Les deux bandits échangèrent une poignée de main que nous n’hésitons pas à qualifier de loyale.

– Mais, reprit Maurevert, il est entendu que tu te fais fort de m’obtenir deux cent mille livres?

– Par la barbiche du pape Sixte, qui devient malgré lui notre pourvoyeur, je te le jure, Maurevert! Il faudra que Guise t’ouvre les cordons de l’un de ces jolis sacs de blé. En sorte que tu pourras dès demain prendre ton vol vers d’autres pays, ce qui me chagrinera dans l’amitié que je te porte, mais ce qui me réjouira pour la paix que tu y gagneras. Sur ce, allons rendre compte à mon duc, et préparer notre expédition.

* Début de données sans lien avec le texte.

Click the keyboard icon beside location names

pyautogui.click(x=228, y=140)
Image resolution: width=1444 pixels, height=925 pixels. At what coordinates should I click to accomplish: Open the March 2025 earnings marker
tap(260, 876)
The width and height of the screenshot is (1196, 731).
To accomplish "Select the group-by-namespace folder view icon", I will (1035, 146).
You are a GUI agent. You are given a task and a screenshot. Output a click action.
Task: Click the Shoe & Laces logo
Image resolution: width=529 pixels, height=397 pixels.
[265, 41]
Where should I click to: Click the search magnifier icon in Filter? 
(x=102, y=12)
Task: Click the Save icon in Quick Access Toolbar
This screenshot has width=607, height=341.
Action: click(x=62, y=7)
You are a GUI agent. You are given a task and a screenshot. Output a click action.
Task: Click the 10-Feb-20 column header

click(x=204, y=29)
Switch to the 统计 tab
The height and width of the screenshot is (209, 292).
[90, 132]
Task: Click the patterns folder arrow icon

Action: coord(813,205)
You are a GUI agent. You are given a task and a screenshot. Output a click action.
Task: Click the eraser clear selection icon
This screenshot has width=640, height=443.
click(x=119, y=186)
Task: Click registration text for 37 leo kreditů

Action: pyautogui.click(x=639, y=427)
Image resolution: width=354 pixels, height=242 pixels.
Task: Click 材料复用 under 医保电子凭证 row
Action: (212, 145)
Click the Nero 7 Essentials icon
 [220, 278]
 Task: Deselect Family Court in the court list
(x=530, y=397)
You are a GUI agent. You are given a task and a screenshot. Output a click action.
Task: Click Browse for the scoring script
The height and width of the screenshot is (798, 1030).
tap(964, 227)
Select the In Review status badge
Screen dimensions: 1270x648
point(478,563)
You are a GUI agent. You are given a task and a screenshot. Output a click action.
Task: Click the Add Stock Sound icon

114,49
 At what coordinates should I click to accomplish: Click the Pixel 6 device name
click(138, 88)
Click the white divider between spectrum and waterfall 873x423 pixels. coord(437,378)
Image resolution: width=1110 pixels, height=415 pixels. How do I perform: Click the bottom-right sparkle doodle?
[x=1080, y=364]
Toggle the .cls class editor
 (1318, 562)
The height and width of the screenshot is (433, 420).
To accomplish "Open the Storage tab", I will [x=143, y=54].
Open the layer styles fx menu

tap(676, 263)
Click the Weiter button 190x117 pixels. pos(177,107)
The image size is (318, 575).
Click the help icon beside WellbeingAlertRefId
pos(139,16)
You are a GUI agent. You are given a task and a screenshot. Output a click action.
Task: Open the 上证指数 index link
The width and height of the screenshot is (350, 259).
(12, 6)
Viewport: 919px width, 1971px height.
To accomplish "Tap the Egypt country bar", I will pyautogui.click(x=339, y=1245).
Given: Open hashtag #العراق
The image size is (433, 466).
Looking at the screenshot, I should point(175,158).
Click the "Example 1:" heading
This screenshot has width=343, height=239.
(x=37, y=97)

Ils s’éloignèrent rapidement vers Paris. Alors, du fond de la haie touffue qui bordait un champ d’avoine, et dont les ronces s’écartèrent doucement, une tête pâle apparut avec un sourire qui eût épouvanté Maurevert, et deux yeux ardents se fixèrent sur les deux hommes jusqu’à ce qu’ils eussent tourné au premier détour du chemin. Puis le corps à qui appartenait cette tête, ou, si l’on veut, qui appartenait à cette tête, sortit en rampant, se redressa, et le chevalier de Pardaillan demeura à cette place, immobile et pensif.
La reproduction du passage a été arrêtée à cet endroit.